A filler and/or hardener can also be added to the bonding resin. Examples of such fillers and/or hardeners include limestone, cellulose, sodium carbonate, and starch. In one embodiment, the bonding resin does not comprise filler and/or hardener.

Preferably, the bonding resin according to the present invention does not contain formaldehyde. Preferably, the bonding resin does not contain phenol. Preferably, the bonding resin according to the present invention does not contain basic catalyst. Further, it is preferred that a basic catalyst is not used in the production of the bonding resin according to the present invention.

In one embodiment of the present invention, epoxy-based cross-linker is not used in the bonding resin.

The fibrous material used according to the present invention is for example mineral fibers (glass fibers, slag wool fibers, and rock wool fibers), aramid fibers, ceramic fibers, metal fibers, carbon fibers, polyimide fibers, certain polyester fibers, and rayon fibers. Such fibers are substantially unaffected by exposure to temperatures above about 120 °C. In one embodiment, the insulating fibers are glass fibers. In one embodiment, the mineral fibers are present in an insulation product according to the present invention in the range from about 70% to about 99% by weight.

In one embodiment, fibrous material comprises cellulosic fibers. For example, the cellulosic fibers may be wood shavings, sawdust, wood pulp, or ground wood. In one embodiment, the cellulosic fibers may be other natural fibers such as jute, flax, hemp, and straw.

As used herein, the term binder solution is the solution of chemicals which can be substantially dehydrated to form an uncured bonding resin. As used herein, the bonding resin may be cured, uncured, or partially cured.
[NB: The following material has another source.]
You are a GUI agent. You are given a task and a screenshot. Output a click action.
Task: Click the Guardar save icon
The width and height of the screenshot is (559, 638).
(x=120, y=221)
The composition of the uncured bonding resin is referred to as an uncured bonding resin. An uncured bonding resin is a substantially dehydrated mixture of chemicals which can be cured to form a cured bonding resin. Substantially dehydrated means that the solvent (typically water or a mixture thereof) used to make the binder solution is vaporized to the extent that the viscosity of the remaining material (comprising the binder reactants and solvent) is sufficiently high to create cohesion between the loosely assembled matter; thus, the remaining material is an uncured bonding resin. In one embodiment, the solvent is less than 65% of the total weight of the remaining material. In one embodiment, a substantially dehydrated bonding resin has a moisture content between about 5% and about 65% water by weight of total binder. In one embodiment, the solvent may be less than 50% of the total weight of the remaining material. In one embodiment, the solvent may be less than 35% of the total weight of the remaining material. In one embodiment, a substantially dehydrated bonding resin has between about 10% and about 35% water by weight of total bonding resin. In one embodiment, the solvent may comprise less than about 20% of the total weight of the remaining material.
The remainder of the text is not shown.